Lorsque nous augmentons les fonds alloués à la filière bananière pour compenser la baisse des droits de douane des pays latino-américains, nous ne faisons que protéger une production non durable contre une autre production non durable.

Lorsque la Commission européenne refuse de supprimer la possibilité de dérogation de la législation, elle permet la poursuite de ces abus. 


Malgré des aides très élevées aux producteurs antillais, les effectifs dans les bananeraies ne cessent de chuter. Rien d’étonnant : permettre les épandages conduit à détruire les emplois de ceux qui effeuillent les bananiers.
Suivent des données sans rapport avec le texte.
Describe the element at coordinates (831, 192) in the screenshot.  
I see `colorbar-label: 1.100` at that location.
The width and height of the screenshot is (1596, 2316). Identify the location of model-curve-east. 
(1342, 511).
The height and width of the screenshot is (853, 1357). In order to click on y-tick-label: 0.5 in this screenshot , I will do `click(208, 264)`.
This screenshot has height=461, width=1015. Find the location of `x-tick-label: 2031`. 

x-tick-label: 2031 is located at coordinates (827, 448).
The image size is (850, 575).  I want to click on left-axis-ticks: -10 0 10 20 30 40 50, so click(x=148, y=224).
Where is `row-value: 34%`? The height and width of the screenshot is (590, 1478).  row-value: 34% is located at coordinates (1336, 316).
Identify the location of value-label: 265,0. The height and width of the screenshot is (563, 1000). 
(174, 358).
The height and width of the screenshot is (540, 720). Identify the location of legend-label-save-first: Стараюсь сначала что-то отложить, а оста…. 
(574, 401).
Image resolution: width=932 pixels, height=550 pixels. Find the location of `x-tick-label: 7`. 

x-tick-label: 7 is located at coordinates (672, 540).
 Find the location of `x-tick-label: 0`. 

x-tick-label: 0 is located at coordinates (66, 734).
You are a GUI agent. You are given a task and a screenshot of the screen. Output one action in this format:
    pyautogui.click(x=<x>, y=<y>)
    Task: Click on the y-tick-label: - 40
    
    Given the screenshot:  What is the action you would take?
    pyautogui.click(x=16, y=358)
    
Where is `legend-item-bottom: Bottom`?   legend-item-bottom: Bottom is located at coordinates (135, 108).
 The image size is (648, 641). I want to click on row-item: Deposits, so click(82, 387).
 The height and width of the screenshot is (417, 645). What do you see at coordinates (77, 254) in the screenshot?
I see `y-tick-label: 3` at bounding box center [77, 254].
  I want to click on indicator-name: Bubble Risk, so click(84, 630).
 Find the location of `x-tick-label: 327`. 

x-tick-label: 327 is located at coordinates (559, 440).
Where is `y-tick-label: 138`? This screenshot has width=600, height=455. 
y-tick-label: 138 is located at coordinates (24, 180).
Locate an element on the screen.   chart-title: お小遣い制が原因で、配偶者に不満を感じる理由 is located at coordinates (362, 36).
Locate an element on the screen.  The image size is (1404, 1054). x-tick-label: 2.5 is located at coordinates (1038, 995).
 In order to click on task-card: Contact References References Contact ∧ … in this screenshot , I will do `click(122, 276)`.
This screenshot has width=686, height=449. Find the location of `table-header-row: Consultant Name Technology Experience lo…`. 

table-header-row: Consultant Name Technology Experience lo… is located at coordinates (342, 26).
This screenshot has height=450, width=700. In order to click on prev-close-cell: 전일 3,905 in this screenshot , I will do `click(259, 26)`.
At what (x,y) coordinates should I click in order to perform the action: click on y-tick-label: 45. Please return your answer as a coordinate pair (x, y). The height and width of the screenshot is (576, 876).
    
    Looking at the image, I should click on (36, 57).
Permettre l’accumulation des revenus agricoles entre quelques mains obère le développement des petits exploitants
.

Tout un système à repenser

Si les écologistes se battent depuis toujours contre l’épandage aérien de pesticide, ce n’est donc, malheureusement, pas seulement pour protéger la santé publique et l’environnement.

Les écologistes se battent contre un modèle dans lequel l’Etat met à mal la souveraineté alimentaire et l’intérêt général pour l’enrichissement de quelques-uns.

Les écologistes se battent contre une logique économique qui hypothèque l’avenir de ceux qui vivent là au profit de ceux qui consomment là-bas.

Les écologistes se battent pour que ce système cesse, pour que l’agriculture vivrière soit priorisée, pour que la souveraineté alimentaire soit assurée, pour que les emplois locaux soient protégés, pour que produire des bananes et des cannes à sucre en empoisonnant le sol et ses habitants afin de les exporter à des milliers de kilomètres ne soit pas pour les Antilles la seule perspective.

Nous nous battons pour qu’enfin, cette décision de justice résonne comme une véritable sonnette d’alarme et qu’elle éveille, définitivement, la conscience de ceux qui, n’ayant rien appris du scandale du chloredécone, persistent à croire que l’écologie n’est qu’une option.

L’écologie n’est pas une option, elle est notre solution.

(1) Pour que l’épandage soit légal, il faut, entre autre, qu’aucune autre solution viable ne soit possible ou que la pulvérisation aérienne présente des avantages manifestes, du point de vue des incidences sur la santé humaine et l’environnement, par rapport à l’application terrestre des pesticides.